Video rendering filters
Originally, the way to play video in DirectShow was to use the Video Renderer filter. This drew the images using DirectDraw, but could also fall back to GDI drawing in some circumstances.  It had limited access to the video window. Video for Windows had been plagued with deadlocks caused by applications' incorrect handling of the video windows, so in early DirectShow releases, the handle to the playback window was hidden from applications. There was also no reliable way to draw caption text or graphics on top of the video.
DirectShow 6.0, released as part of DirectX Media introduced the Overlay Mixer renderer designed for DVD playback and broadcast video streams with closed captioning and subtitles. The Overlay Mixer uses DirectDraw for rendering. Downstream connection with the Video Renderer is required for window management. Overlay Mixer also supports Video Port Extensions (VPE), enabling to work with analog TV tuners with overlay capability (sending video directly to a video card via an analog link rather than via the PCI bus). Overlay Mixer also supports DXVA connections.

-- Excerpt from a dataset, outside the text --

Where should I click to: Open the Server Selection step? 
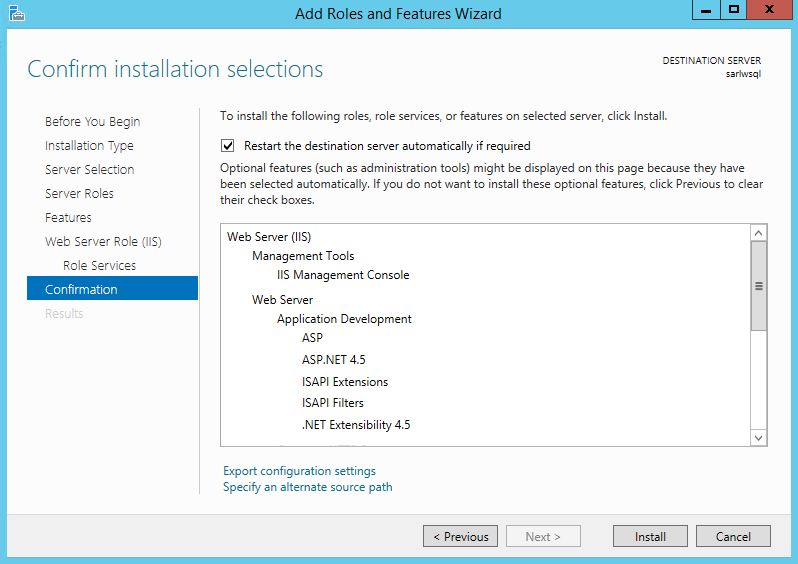tap(89, 170)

Windows XP introduced a new filter called the Video Mixing Renderer 7 (VMR-7 or sometimes just referred to as VMR). The number 7 was because VMR-7 only used DirectDraw version 7 to render the video and did not have the option to use GDI drawing. The main new feature of VMR-7 was the ability to mix multiple streams and graphics, allowing applications to draw text and graphics over the video. VMR-7 also featured a "windowless mode" which fixed the problems with access to the window handle. VMR-7 was only officially released for Windows XP.
DirectX 9 included VMR-9. This version uses Direct3D 9 instead of DirectDraw.  It is available for all Windows platforms as part of the DirectX 9 redistributable.
Windows Vista ships with a new renderer, available as both a Media Foundation component and a DirectShow filter, called the Enhanced Video Renderer (EVR).  EVR supports DXVA 2.0, which is exclusive to Windows Vista. 
Besides this, you can find RGB mode, wich means that the CPU decode all the information and send data directly to the video card.